A muddy time capsule: Using environmental DNA and geochronology from sediment cores to reconstruct past coastal vegetation dynamics and inform future ecosystem management.

By 02/28/2018Current Projects
HSF 18-2 | Amount: $ 88,690 | Project Leader: A Jones | Project Period: Jul '18 - Jul '21

A project undertaken at The University of Adelaide, and supervised by Alice Jones

Coastal vegetated ecosystems are located at the boundary between land and sea and provide irreplaceable ecosystem services. These ecosystems have undergone rapid and unprecedented degradation due to human impacts, including climate change and sea-level rise. Monitoring change in coastal ecosystems is difficult using traditional methods that generate relatively short-term datasets (~100 years), leading to poor documentation of long-term dynamics. Sediment cores act as `muddy time capsules’, providing records of ecosystem change through time in buried sediment layers that are stored for millennia (see figure 1). DNA traces recovered from sediment cores (as environmental, or ‘e’ DNA) offer a method for studying coastal environmental change over meaningful timescales (1000s of years), and can therefore produce data from prior to large-scale human intervention. Our project combines established sediment dating methods and novel genetic techniques to develop a new evidence base for reconstructing long-term coastal vegetation changes. The results will show how coastal vegetated ecosystems changed in response to past environmental change and human impacts, and will generate insight into the likely responses of these valuable ecosystems to future human activities and climate change.
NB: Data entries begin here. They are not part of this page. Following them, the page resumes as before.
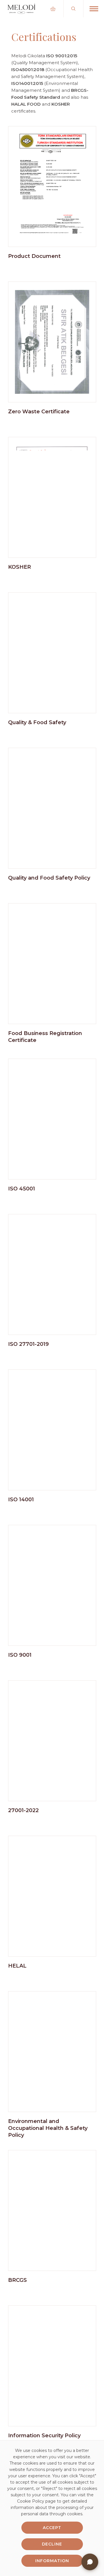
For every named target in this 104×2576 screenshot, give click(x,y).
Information (52, 2560)
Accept (52, 2527)
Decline (52, 2544)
The outcomes will progress coastal change research and inform conservation, restoration and management for coastal vegetated ecosystems.

Figure 1: Conceptual model of coastal ecosystem change over hundreds to thousands of years, and how sediment cores taken at different locations can sample ‘through time’ to capture these dynamics
Figure 2: Schematic showing the process of extracting environmental DNA (‘eDNA’) from different depths through a sediment cores and extracting plant DNA sequences to track vegetation community change over time
Figure 3: Dr Alice Jones and Nicole Foster (PhD candidate at the University of Adelaide) collecting sediment cores from mangrove and saltmarsh areas (with volunteer support)
Figure 4: Nicole Foster working in the lab processing coastal plant reference library samples for eDNA extraction.

Monitoring coastal ecosystem change has traditionally been done using direct observations and remote sensing. However, such data have limited temporal coverage and their usefulness depends on the same sites being reliably monitored over time. Other evidence sources, such as fossilised pollen, lipid biomarkers and macrofossils can provide a longer-term evidence base but cannot achieve good taxonomic resolution, which limits them to providing general insights on past climate and vegetation types, rather than determining the responses of specific plant species to environmental change and human impacts. Traces of plant DNA preserved in sediment are evidence of the historical presence of plant species, which can be detected by environmental DNA (eDNA). eDNA thus enables palaeoecological reconstruction of past vegetation communities and detection of vegetation change using sediment from core samples, with the potential for reconstruction over hundreds to thousands of years (see figure 2).

Understanding the past to predict the future:

Our overarching aim is to develop a new evidence base for tracking coastal vegetation dynamics in near-shore coastal environments over millennia, which can be used to monitor the response of coastal systems to human impacts and climate change. By understanding how these systems were affected by historical change, we can better predict the impacts of future change.

We will:

  1. Create a South Australian coastal vegetation reference DNA database for reliable taxonomic identification. A taxonomically verified reference database underpins our study, because extracted DNA sequences have little meaning without the ability to match them to species in a reference database.
  2. Reconstruct SA coastal vegetation change and explore links to human impacts and past environmental change. Plant eDNA will be extracted from sediments at different depths (representing different time periods) along each core. This will enable reconstruction of coastal vegetation dynamics over 100s to 1000s of years, which can be examined for signs of major human impacts and effects of previous environmental changes.